Toujours privé du droit de filmer sur le territoire iranien, Jafar Panahi cherche un moyen qui puisse le réinscrire dans la marche du monde tout en traduisant son état de clandestinité. Lui vient alors l’idée d’un dispositif hérité d’Abbas Kiarostami : sillonner les rues de la capitale iranienne au volant d’un taxi et recueillir la parole des passagers qui s’y succèdent. Le taxi apparaît immédiatement comme une figure privilégiée, un objet à la fois concret et théorique, métaphore ambulante d’une salle de projection dans laquelle la société viendrait refléter ses nombreux visages. Un espace intimiste et refermé sur lui-même, et pourtant transparent. Un lieu clos et étroit, mais ouvert sur l’extérieur, chaque fenêtre constituant autant d’écrans recueillant les images du monde. Les deux plans-séquences qui ouvrent et achèvent le film accentuent cette analogie : la fixité d’un cadre qui épouse la forme du pare-brise, conjuguée à l’amorce du tableau de bord, crée un fascinant effet de profondeur, comme si la fiction de l’écran et le réel qui l’entoure ne faisaient plus qu’un. 

 

Sur le plan du récit cependant, ce Taxi Téhéran reste un peu en-deçà des attentes. Sa structure, qui finit par s’essouffler dans la durée, prend la forme d’une succession d’épisodes inégaux. Le film n’est jamais meilleur que lorsque la trop grande lisibilité de son discours laisse place à de pures situations de cinéma mâtinées d’absurde, bien que l’écriture soit parfois maladroite. Dans les meilleurs moments, on peut y croiser, pêle-mêle : un voleur favorable à la peine de mort… pour les voleurs, ou encore un vendeur de DVD à la sauvette qui a reconnu le cinéaste et voudrait en faire un associé de son business. Il y a aussi cet homme qui agonise sur la banquette arrière du taxi : filmé par le portable de Panahi, il énonce ses dernières volontés en léguant tous ses biens à sa femme. Par la suite, la dite femme s’acharne à vouloir récupérer la vidéo, bien que son mari soit finalement hors de danger. Et pour cause : si son mari venait à mourir à n’importe quelle autre occasion, en l’absence de document attestant de l’héritage tous les biens reviendraient à la famille biologique du défunt, ce qui la laisserait sans ressources… Autant dire qu’il vaut mieux être préventif ! La plus belle idée du film reste le cinéaste lui-même s’improvisant chauffeur de taxi, précisément dans la mesure où il ne joue pas son rôle : il ne connaît pas les destinations à prendre, emprunte de longs détours, n’amène pas ses clients à bon port, et en profite même pour récupérer sa nièce à l’école. Ainsi, Panahi se met en scène comme une sorte promeneur qui, à la tyrannie du rendement et des directions univoques, privilégie la flânerie et les chemins de traverse.
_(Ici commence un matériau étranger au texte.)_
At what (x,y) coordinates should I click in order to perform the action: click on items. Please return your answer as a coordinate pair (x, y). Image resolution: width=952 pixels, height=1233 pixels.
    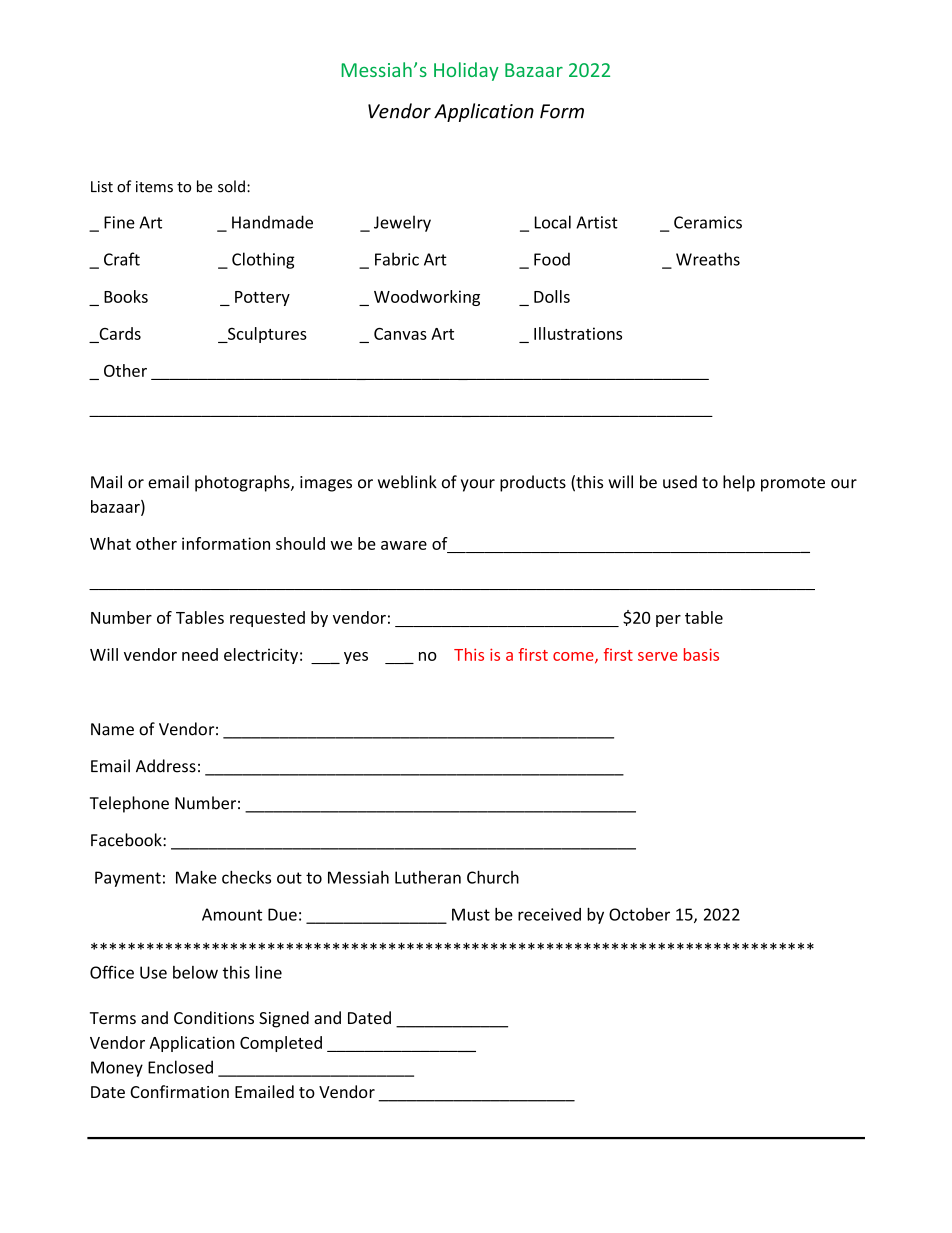
    Looking at the image, I should click on (154, 187).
Par-delà un dispositif à forte dimension réflexive, Taxi Téhéran traduit une multiplicité des écrans comme preuve : le testament filmé, l’enregistrement d’une caméra de surveillance visualisé sur une tablette, un petit garçon pris en flagrant délit de vol par le petit appareil photo de la nièce du cinéaste,… Et du film lui-même de se donner comme trace, empreinte d’une réalité politique et sociale d’un pays. Ce n’est pas un hasard si Jafar Panahi clôt son métrage sur une tentative de destruction de la caméra… Ce terrible acte de répression est cependant mis en échec par le dispositif cinématographique lui-même, car si l’image disparaît, le son est toujours là pour témoigner.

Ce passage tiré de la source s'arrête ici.